Exercise goal
The required output is the line that contains "Given: Open the 帮助 menu" and every line after it, each written out exactly, up to the end of the entries.

Material supplied
*** Begin section ***
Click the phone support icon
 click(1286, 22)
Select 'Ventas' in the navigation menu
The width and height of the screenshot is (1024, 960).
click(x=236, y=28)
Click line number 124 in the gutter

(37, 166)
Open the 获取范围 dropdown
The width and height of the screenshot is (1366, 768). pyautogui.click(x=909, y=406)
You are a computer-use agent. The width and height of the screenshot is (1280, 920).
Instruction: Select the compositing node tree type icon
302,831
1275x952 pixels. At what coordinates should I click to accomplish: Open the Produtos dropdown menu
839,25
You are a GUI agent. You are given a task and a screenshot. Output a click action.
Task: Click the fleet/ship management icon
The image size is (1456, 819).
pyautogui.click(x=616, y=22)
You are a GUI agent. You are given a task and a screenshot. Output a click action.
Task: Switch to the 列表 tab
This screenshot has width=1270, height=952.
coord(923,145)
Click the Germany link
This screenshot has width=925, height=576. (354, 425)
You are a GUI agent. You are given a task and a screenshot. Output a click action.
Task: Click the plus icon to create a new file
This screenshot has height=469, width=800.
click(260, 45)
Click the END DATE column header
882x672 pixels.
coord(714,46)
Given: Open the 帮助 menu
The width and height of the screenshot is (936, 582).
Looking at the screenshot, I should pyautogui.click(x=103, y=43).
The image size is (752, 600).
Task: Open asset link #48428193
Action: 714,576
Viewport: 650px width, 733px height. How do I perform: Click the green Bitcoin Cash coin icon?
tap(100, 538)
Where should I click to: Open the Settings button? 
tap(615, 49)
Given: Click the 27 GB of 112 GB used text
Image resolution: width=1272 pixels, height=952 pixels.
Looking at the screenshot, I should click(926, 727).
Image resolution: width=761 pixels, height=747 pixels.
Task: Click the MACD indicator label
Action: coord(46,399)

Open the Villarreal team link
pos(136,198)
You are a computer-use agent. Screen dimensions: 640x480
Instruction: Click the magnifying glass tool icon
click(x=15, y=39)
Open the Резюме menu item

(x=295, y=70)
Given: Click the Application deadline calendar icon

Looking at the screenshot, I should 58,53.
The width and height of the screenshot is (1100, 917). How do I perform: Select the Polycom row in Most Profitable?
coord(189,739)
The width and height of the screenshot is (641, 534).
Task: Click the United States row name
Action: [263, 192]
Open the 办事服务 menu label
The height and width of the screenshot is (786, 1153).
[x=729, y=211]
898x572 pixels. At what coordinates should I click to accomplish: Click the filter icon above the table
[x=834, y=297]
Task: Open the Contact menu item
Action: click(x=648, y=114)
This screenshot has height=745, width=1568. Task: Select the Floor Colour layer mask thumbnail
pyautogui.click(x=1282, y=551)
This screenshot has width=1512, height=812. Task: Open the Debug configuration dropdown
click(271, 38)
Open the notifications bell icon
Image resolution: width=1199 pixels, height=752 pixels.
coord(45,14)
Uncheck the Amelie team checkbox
*** End section ***
Solution
Given: Open the 帮助 menu
The width and height of the screenshot is (936, 582).
Looking at the screenshot, I should pyautogui.click(x=103, y=43).
The image size is (752, 600).
Task: Open asset link #48428193
Action: 714,576
Viewport: 650px width, 733px height. How do I perform: Click the green Bitcoin Cash coin icon?
tap(100, 538)
Where should I click to: Open the Settings button? 
tap(615, 49)
Given: Click the 27 GB of 112 GB used text
Image resolution: width=1272 pixels, height=952 pixels.
Looking at the screenshot, I should click(926, 727).
Image resolution: width=761 pixels, height=747 pixels.
Task: Click the MACD indicator label
Action: coord(46,399)

Open the Villarreal team link
pos(136,198)
You are a computer-use agent. Screen dimensions: 640x480
Instruction: Click the magnifying glass tool icon
click(x=15, y=39)
Open the Резюме menu item

(x=295, y=70)
Given: Click the Application deadline calendar icon

Looking at the screenshot, I should 58,53.
The width and height of the screenshot is (1100, 917). How do I perform: Select the Polycom row in Most Profitable?
coord(189,739)
The width and height of the screenshot is (641, 534).
Task: Click the United States row name
Action: [263, 192]
Open the 办事服务 menu label
The height and width of the screenshot is (786, 1153).
[x=729, y=211]
898x572 pixels. At what coordinates should I click to accomplish: Click the filter icon above the table
[x=834, y=297]
Task: Open the Contact menu item
Action: click(x=648, y=114)
This screenshot has height=745, width=1568. Task: Select the Floor Colour layer mask thumbnail
pyautogui.click(x=1282, y=551)
This screenshot has width=1512, height=812. Task: Open the Debug configuration dropdown
click(271, 38)
Open the notifications bell icon
Image resolution: width=1199 pixels, height=752 pixels.
coord(45,14)
Uncheck the Amelie team checkbox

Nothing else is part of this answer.